------ The data ------

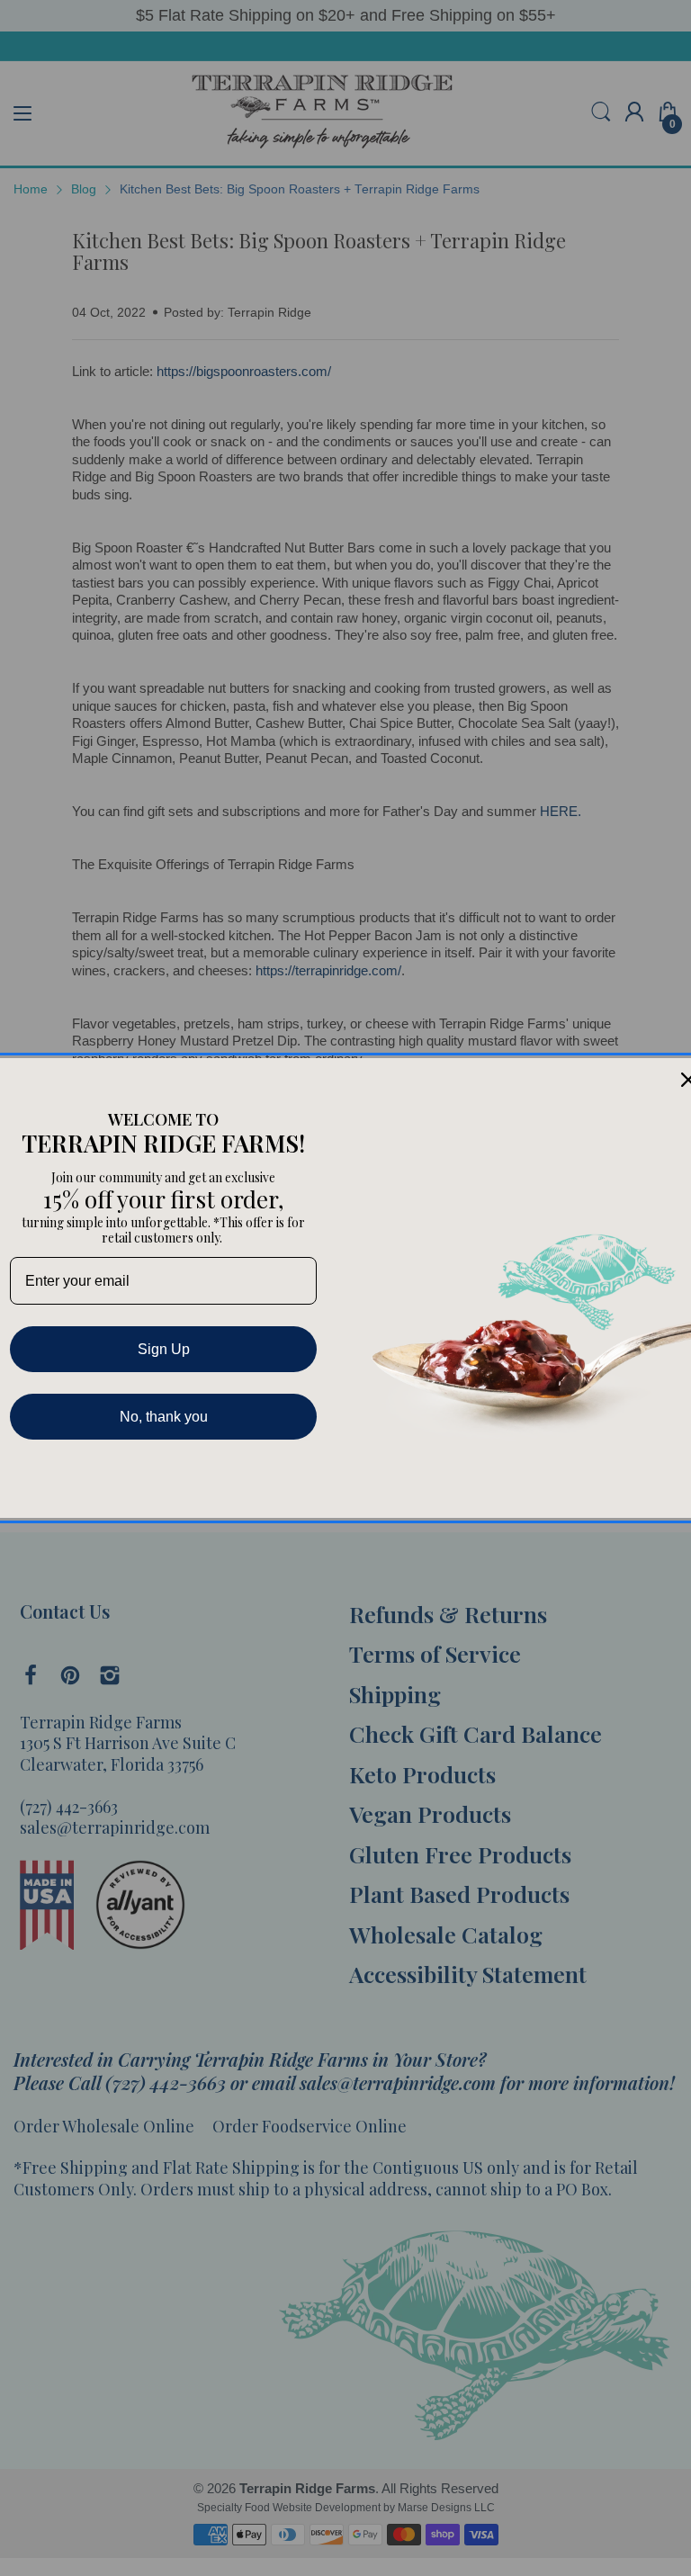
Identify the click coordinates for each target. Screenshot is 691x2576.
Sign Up (164, 1349)
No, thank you (164, 1416)
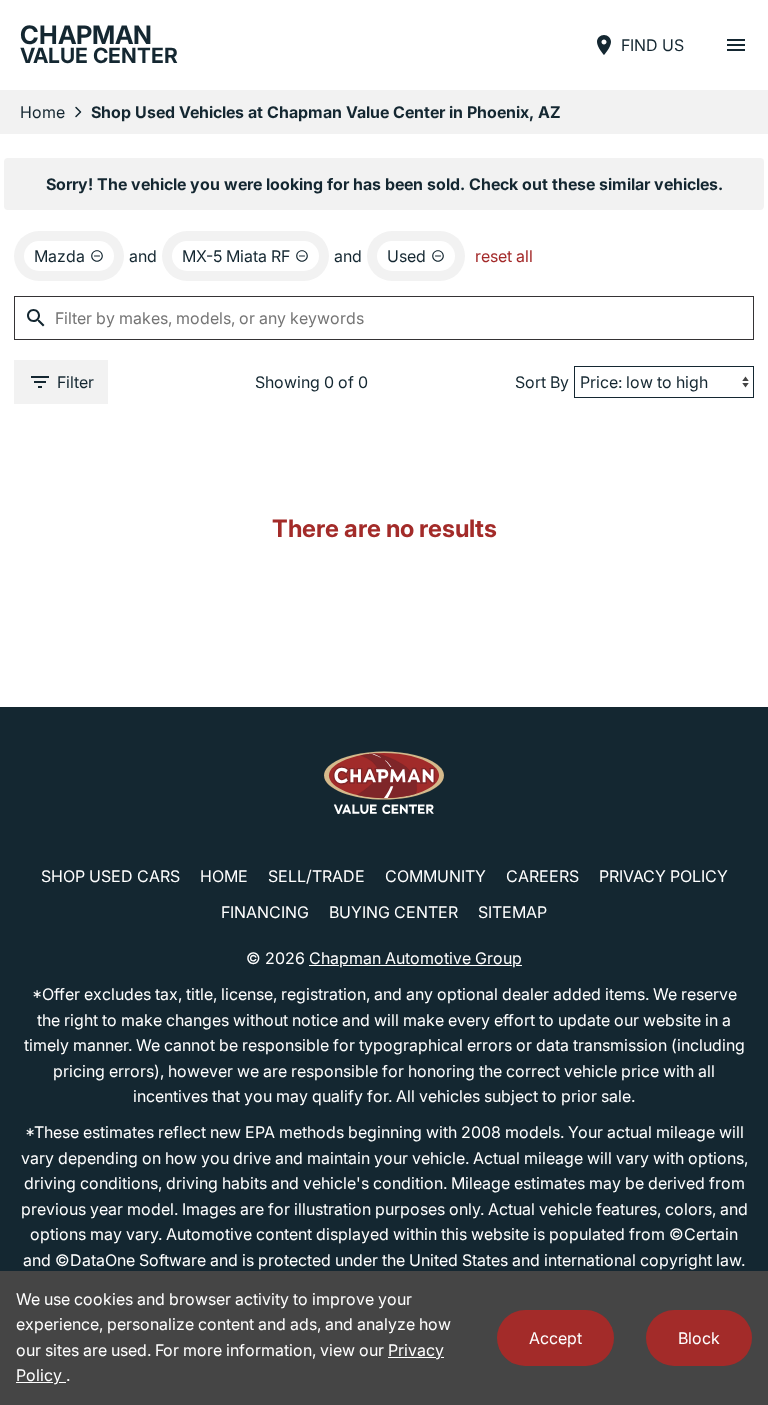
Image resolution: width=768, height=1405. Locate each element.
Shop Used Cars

------

§ Problem statement: Would you copy out every line in the records that includes the string "each"?

§ Output for this exercise:
Identify the click coordinates for each target. Screenshot is 691x2576.
Image resolution: width=768, height=1405. Locate each element.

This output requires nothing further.